In its second half, The Sounding betrays its true colors — the film is only interested in the fetishization of Shakespeare’s language and the novelty of hurling the Bard’s insults at hapless psychologists and orderlies, the same echelon of comedy occupied by those Shakespearean Insult Calendars you can buy for $15 at Barnes & Noble. Don’t get me wrong — it’s fun watching Eaton rattle off all the best Shakespeare quotes like a Gatling gun. I’m sure my English professors in college would love The Sounding. But on the level of structure, character, and story, the film is immensely frustrating.

Besides our psychologist lead, Michael, it’s hard to decipher each character’s hopes or dreams, especially those of Olivia. We never learn why she suddenly snaps and starts shouting Shakespeare at people and biting police officers — at least, we don’t get a reason that makes sense.
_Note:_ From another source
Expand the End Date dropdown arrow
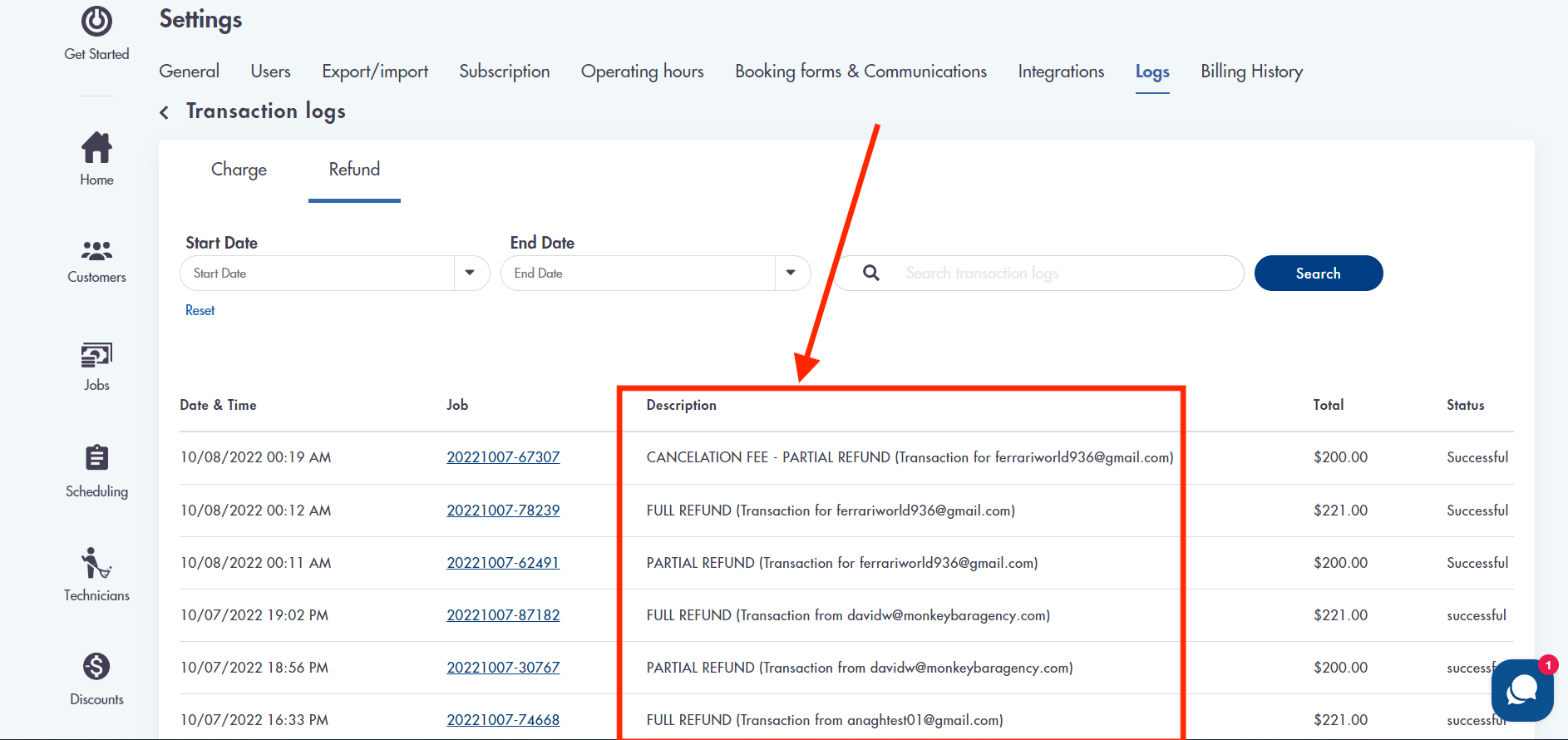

And given how rushed her breakdown is, I’m not sure Eaton or her co-writer, Bryan Delaney, worried about it too much either.

Lear And Prospero

In the opening scene, Olivia posts pages of Shakespeare’s writing onto trees, like Orlando does in As You Like It. At Lionel’s birthday party, his friends perform A Midsummer Night’s Dream for him. Later, Lionel compares Olivia to Orlando, and he himself is constantly likened to King Lear and Prospero. The dialogue is peppered with these Shakespeare quotations and references, sure, but the film never really understands what those connections mean.

THE SOUNDING: Shakespeare Drama Is All Bard, No Bite
source: Giant Pictures

Each reference is more Easter egg than plot point. Lear, after all, is a delirious, foolish monarch who wars with his daughters and loses everything, and he has very little in common with Prospero, a sympathetic sorcerer who takes over an island and enslaves the spirits who live there — and neither shares many similarities to Lionel, other than that they’re all old men.
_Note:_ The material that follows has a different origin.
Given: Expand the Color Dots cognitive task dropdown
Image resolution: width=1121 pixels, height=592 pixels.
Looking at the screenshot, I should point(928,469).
Maybe Eaton has a different take on Shakespeare’s work, but you can’t tell by watching her characters. The cast of The Sounding is neither complicated nor fleshed-out, which makes the connections to Shakespeare’s characters seem like they’re not entirely drawn to scale, like acorns beside oak trees. When the film had ended, not only had I not learned much about the characters, but I hadn’t learned much about Shakespeare, either.

That lack of context and depth hurts what would otherwise be a bravura performance by Eaton. You want to sympathize with Olivia and understand her grief, but the script holds her back from doing anything but broad-strokes, flashing-lights mania.

Our Revels Now Are Ended

Shakespeare has a bad rap. We too often forget that all of the clichés and tropes common to the tragic, romantic, and comedic genres today can be traced back to his writing. All our modern rom-coms — and I don’t mean the ones like 10 Things I Hate About You that are directly lifted from Shakespeare — can be traced back to the plays produced in the New Comedy form between 1589 and 1613 by the Bard and his contemporaries. So why is this the direction Eaton and Delaney have taken with this premise? This safe, mirthless psychological drama?

I kept wishing that The Sounding had the courage of its convictions, to take a note from the playwright it admires so much and do something, anything, out of the ordinary, something risky and comic and daring. But instead, we end on a voiceover referencing The Tempest, which left me with too many questions — if this story is being connected to The Tempest, then who was our Prospero supposed to be? Who was our Caliban? Why was she only speaking in Shakespeare quotes, again? And was the film even set on an island at all?

The ending answers precious few questions, but I got the sense that The Sounding is, for better or worse, the exact film that Eaton intended to make. And though it pales in comparison to the work it’s built-in effigy to, it’s remarkable that 400 years on, Shakespeare’s work is still finding new ways to reach audiences — even if it’s in a chaotic psychiatric hospital, being shouted from atop a table while the patients attack the doctors.